Hi there, I am using exiftool to recursively go through my directories and photo files and set the subject tag based on the words found in the directory name and set the person in image tag based on the words found in the photo filename.
The command is:
exiftool -r -m -addtagsfromfile @ '-subject<${directory;s(.*Photo.*?/)()}' '-personinimage<${filename;s(\S*\..*)()}' -api listsplit='[ /]' -overwrite_original DIR
This command will yield the keywords Holidays, Egypt, 1997 and the person in image Pyramids, Me, Wife for photo file /Users/me/Photos/Holidays/Egypt 1997/Pyramids Me Wife IMG_1099.JPG
(see my earlier post: https://exiftool.org/forum/index.php?topic=12435.msg67286#msg67286 (https://exiftool.org/forum/index.php?topic=12435.msg67286#msg67286))

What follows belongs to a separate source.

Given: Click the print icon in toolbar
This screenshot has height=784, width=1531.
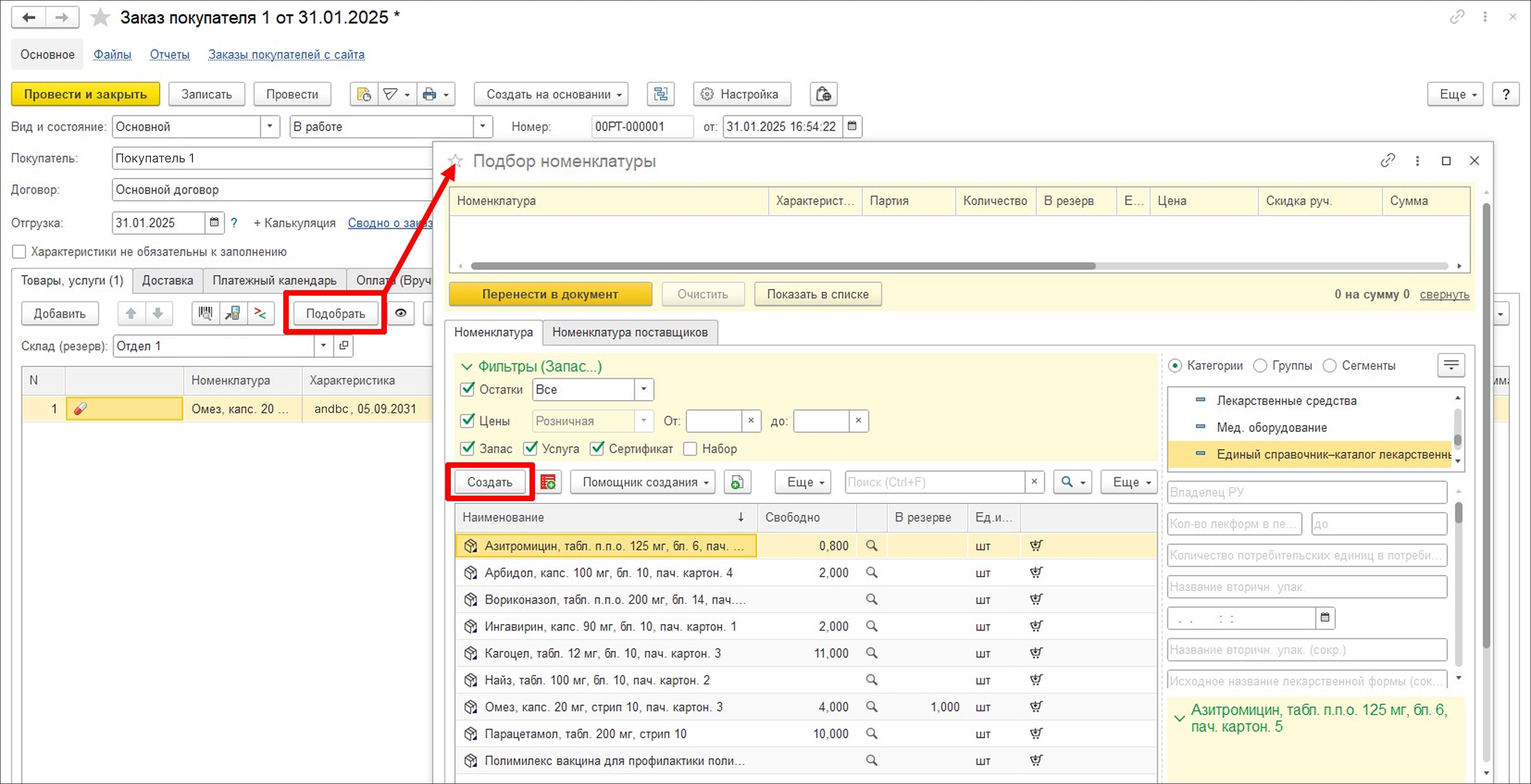Looking at the screenshot, I should click(x=429, y=94).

I now would like to enhance this command to have it match words between brackets as keywords, while still matching words that are not between brackets as person in image.
So the first step to achieve this is to have the regex in the command ignore any word between brackets (that is just before the original filename) but at the same time have it take the other words into account.
I have rewritten my command line to this:
exiftool -r -m -addtagsfromfile @ '-subject<${directory;s(.*Photo.*?/)()}' '-personinimage<${filename;s(\s*(\(.*\))?\s*\S*\..*)()}' -api listsplit='[ /]' -overwrite_original DIR
This command should yield the keywords: Holidays, Egypt, 1997; and the persons in image: Me, Wife for photo file /Users/me/Photos/Holidays/Egypt 1997/Me Wife (Pyramids) IMG_1099.JPG
(note that, once this works, I will have to further enhance the command to have it match the words between brackets once more to add them to the keywords too)
I have tested the regex on https://www.regexplanet.com/advanced/perl/index.html (https://www.regexplanet.com/advanced/perl/index.html) and it seems to work correct: I see that the words Me and Wife are extracted to $.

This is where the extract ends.